To fix the problem, Weaver essentially robbed Peter to pay Paul. Money that was set aside for capital improvements and maintenance for the T&M and the stadium were now being used to bail out athletics.
In 1995, Gov. Kenny Guinn, then interim UNLV president, met with Christenson and he severed the ties, returning the Thomas & Mack to a self-sustaining entity. Athletics would have to sink or swim on its own.
Enter Cavagnaro. But Christenson saw the athletic department was in no position to market and sell its teams. So he offered the services of his people. Cavagnaro, who admits he was not in a position of strength at the time to bargain, accepted.
And the Sports Marketing people did try to make it work. Even before the actual alliance kicked in, it participated in a $5 ticket promotion that sold over 32,000 tickets for a 1995 home football game against Arkansas State. The game drew 24,192. It created the "Rebel Experience" for home games that provided a tailgating area, food venues and a music stage for pre- and postgame concerts.
A "phone room" was created to solicit potential ticket-buyers that had good results. Last season, for the first time, Rebel basketball games were televised in Spanish back to Las Vegas to tap into the Hispanic market. The games were well-received.
Still, there was internal bickering. And at times, it seemed the two sides were working against each other instead of working together.

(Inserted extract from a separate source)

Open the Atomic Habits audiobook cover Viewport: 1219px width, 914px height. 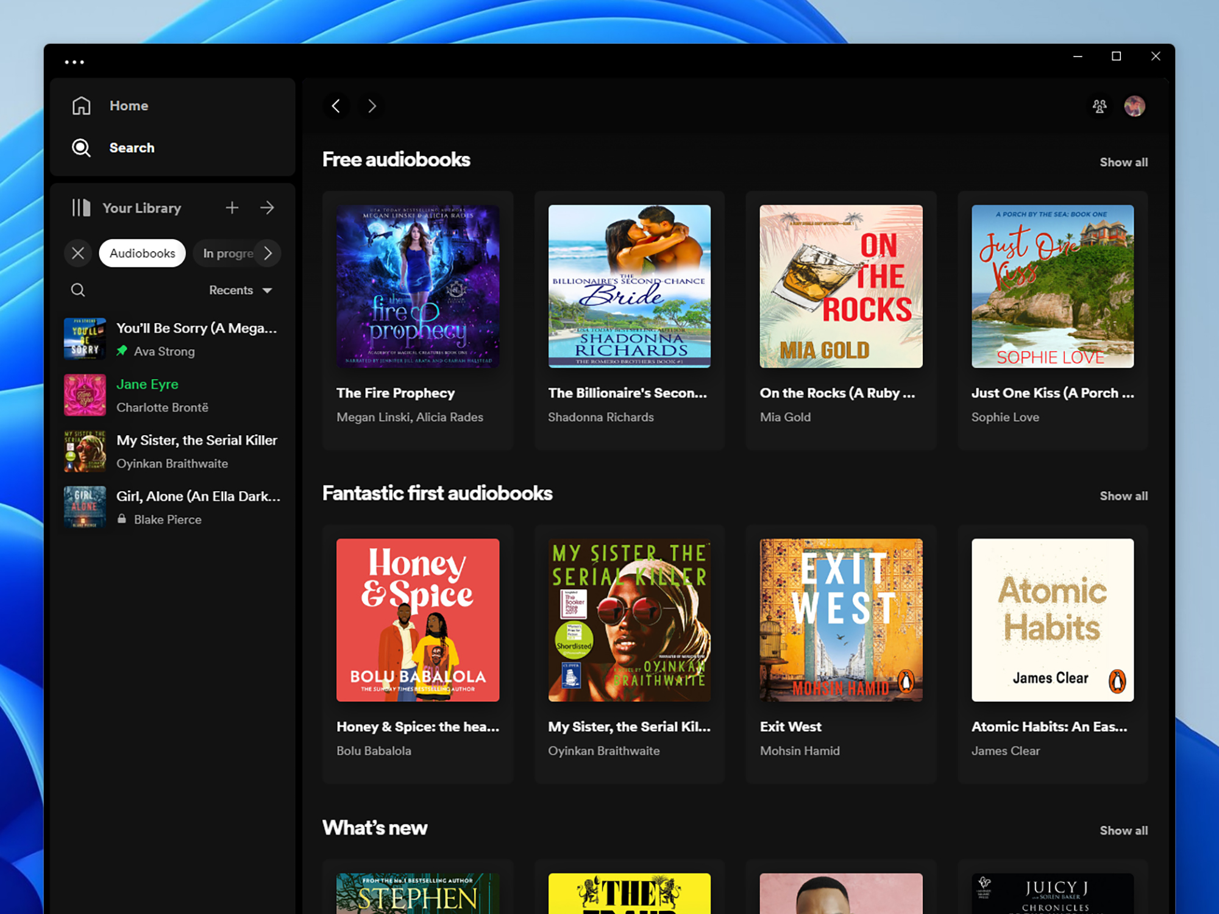1053,620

Neither Cavagnaro nor Christenson would comment about the animosity, but there's no denying it existed.
And the reality is if basketball is doing well, people are going to buy tickets. The scholarship donor program remains the No. 1 revenue producer for UNLV athletics. How well it does is directly correlated with the success Bill Bayno's team has on the floor.
Today, athletics retains control over everything with the exception of the corporate sales and radio broadcasting. The school's teams are currently without a station to broadcast its games after KXNT 840-AM declined to pick up the option for this coming season. Finding a new radio home will be the Thomas & Mack's responsibility.
Television is being handled by the Mountain West's network -- SportsWest. The schedule has not been finalized, but UNLV will earn $300,000 from that arrangement for football and men's basketball. KLAS Channel 8 will be the new home for UNLV's televised contests.
Promotional giveaways, advertising and promotion will now be under the athletic department's auspices. Fund-raising and development will continue to be a joint venture with the UNLV Foundation.
After letting the Thomas & Mack do it the last three years, it'll now be up to Cavagnaro's team to carry the day. From Christenson's perspective, his people came through.
"Where are we to blame for this?" he said. "Everything we generated, we gave back to them.
"Both sides had an obligation to make this work. But the bottom line is a deal is a deal and they didn't like the deal, so why do it?"